# Survey Project

1. Show the project description on the Moodle site.
3. Have students form groups around common interests. Enter their information on the Google Doc.

# Review

$$R^2$$ between zero and 1.

• Use delta with nested models to decide if a model is better than junk.
• SAT versus GPA, $$R^2 \approx 0.16$$. Based on thousands of student records.
• Little $$r$$ and the meaning of $$r=0.40$$

fetchData("M155/littleR.R")

## Retrieving from http://www.mosaic-web.org/go/datasets/M155/littleR.R

##  TRUE


Run littleR.

The blue vector is constructed from a linear combination of a red vector and a black vector. Move the slider to change the amount of the black vector that goes into the sum.

The vectors are being displayed in both variable space and case space. Notice how the roundness of the case-space cloud reflects the angle. The correlation coefficient, r, corresponds to the roundness and to the angle $$\theta$$ between the blue and black vectors.

### Strategies for Including Explanatory Terms

• Silly: Just ignore everything. Why is this silly?
• Naive: Just throw in everything. The disadvantages of this are more subtle to understand but can be devastating.
• Monitor R2. Only include things that give a substantial increase in R2. Later in the semester, this will lead to our consideration of the strength of evidence.
• Isolating effects/controlling for/adjusting for: What covariates to hold constant?
• Mechanistic: Looking at causal pathways. We'll get to this at the end of the semester.

• What does a GPA look like from a modeling perspective?
• What other variables might influence grades?
• Which of these do we want to control for?

Suppose that a new measure of academic achievement were proposed. How would you decide if it's better than GPA?

# Partial versus total

Suppose I have a used car. I'm going away for a year and thinking of selling it. On the other hand, it would be nice to have a car available when I get back. How much will it cost me to delay selling the car for a year?

Consider several models of used car prices fitted to data on used Hondas:

cars = fetchData("used-hondas.csv")

## Retrieving from http://www.mosaic-web.org/go/datasets/used-hondas.csv

mod1 = lm(Price ~ Age, data = cars)
mod2 = lm(Price ~ Mileage, data = cars)
mod3 = lm(Price ~ Mileage + Age, data = cars)
mod4 = lm(Price ~ Mileage * Age, data = cars)
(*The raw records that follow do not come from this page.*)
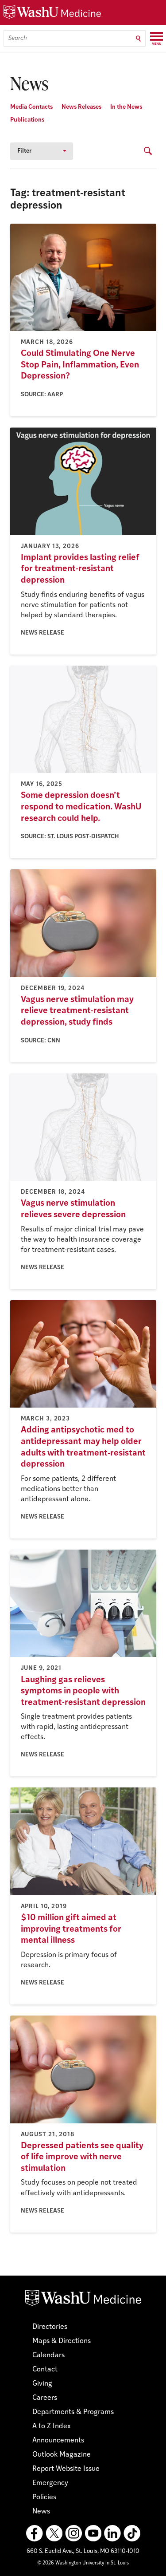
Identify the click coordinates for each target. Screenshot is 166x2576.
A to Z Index (51, 2426)
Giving (42, 2383)
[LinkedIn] (112, 2533)
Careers (44, 2398)
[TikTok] (132, 2533)
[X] (54, 2533)
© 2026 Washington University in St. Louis (83, 2563)
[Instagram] (73, 2533)
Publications (27, 120)
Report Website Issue (66, 2469)
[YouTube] (93, 2533)
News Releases (81, 107)
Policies (44, 2497)
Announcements (58, 2440)
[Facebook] (34, 2533)
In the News (126, 107)
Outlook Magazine (61, 2454)
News (41, 2511)
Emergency (50, 2483)
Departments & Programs (73, 2412)
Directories (49, 2327)
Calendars (48, 2355)
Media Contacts (31, 107)
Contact (45, 2369)
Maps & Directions (61, 2341)
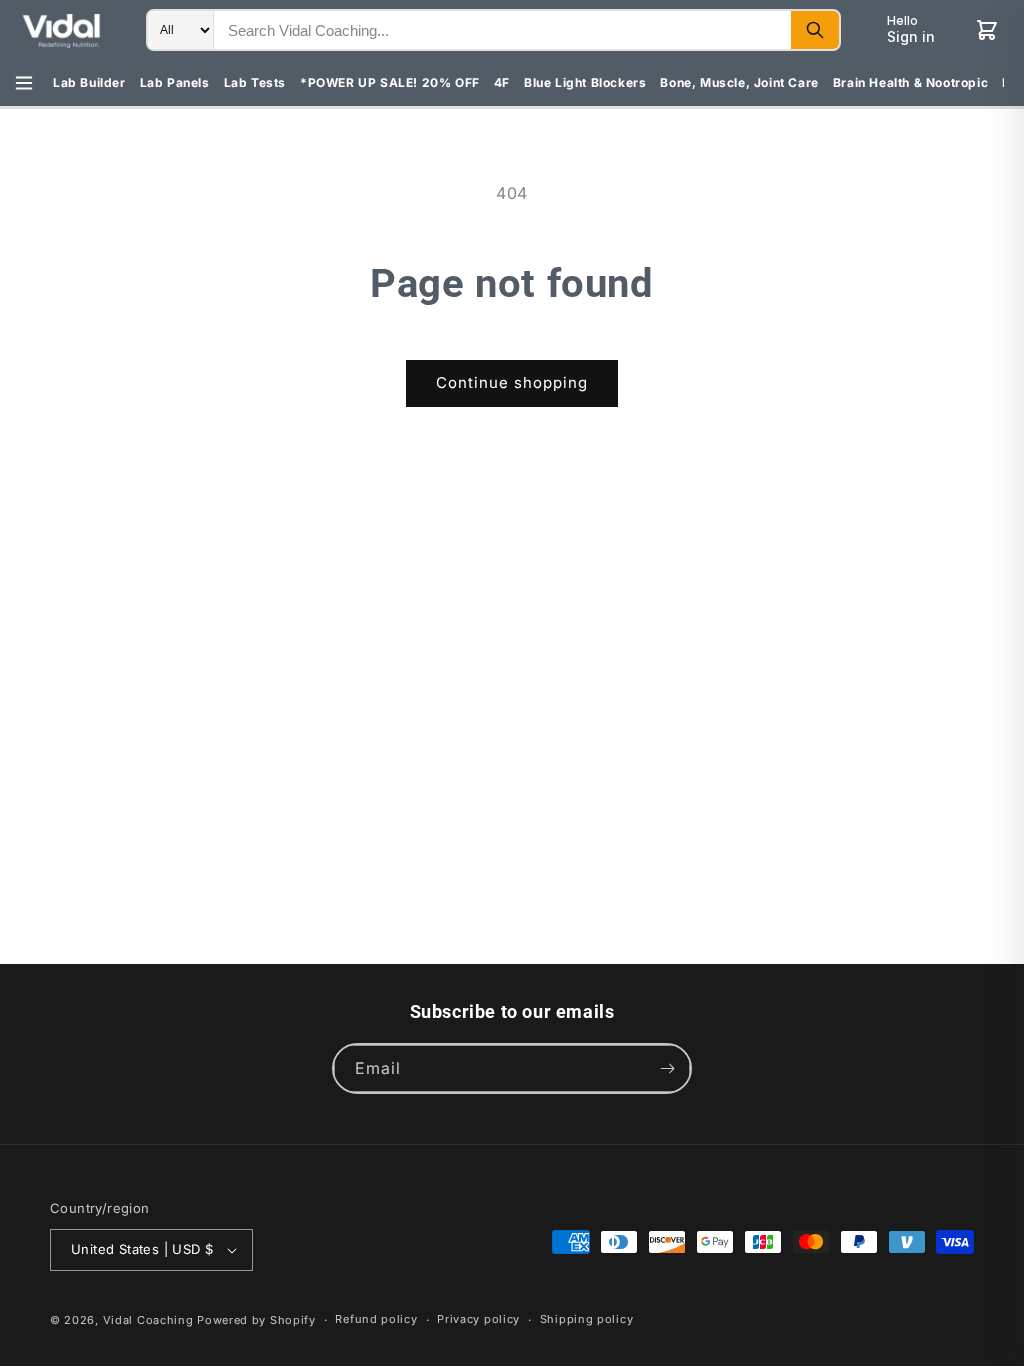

Each of the first three is nested in the 4th. You can play around with the various models this way:

fetchData("mLM.R")
mLM(Price ~ Age * Mileage, data = cars)


Include and exclude terms to try to answer this question:

Which is the right model to use to inform my car-selling decision?

Tempting to use model 1, since Age is the only variable that I'm interested in.

xyplot(fitted(mod1) + Price ~ Age, data = cars) It's a bit hard to see the model. Let's try another way of plotting it.

f1 = makeFun(mod1)
plotPoints(Price ~ Age, data = cars)
plotFun(f1(Age) ~ Age, add = TRUE) How much the price goes down with a year depends on how old the car is, but you can get the rate from the derivative of the function. Let's evaluate that derivative for an 8-year old car with 50,000 miles:

f1 = makeFun(mod1)
df1 = D(f1(Age) ~ Age)
df1(Age = 8)

##     1
## -1559


Or, since I'm really thinking about a 1-year difference:

f1(Age = c(9, 8), Mileage = 50000)

##    1    2
## 6465 8023


Take the difference. QUESTION: How come I get the same answer for the finite-difference and the derivative?

But let's consider mod4

f4 = makeFun(mod4)
plotFun(f4(Age = a, Mileage = m) ~ a & m, a.lim = c(0, 10), m.lim = c(0, 1e+05),
levels = 1000 * (1:20), npts = 200)
plotPoints(Mileage ~ Age, data = cars, add = TRUE, pch = 20, col = "red") Examine the change as age goes up by one year. Should I hold mileage constant or should I let the mileage change with age in the typical way?

Here's the same question another way: Do I want to compare cars with different mileages and different ages, or do I want to compare cares with different ages and the same mileage.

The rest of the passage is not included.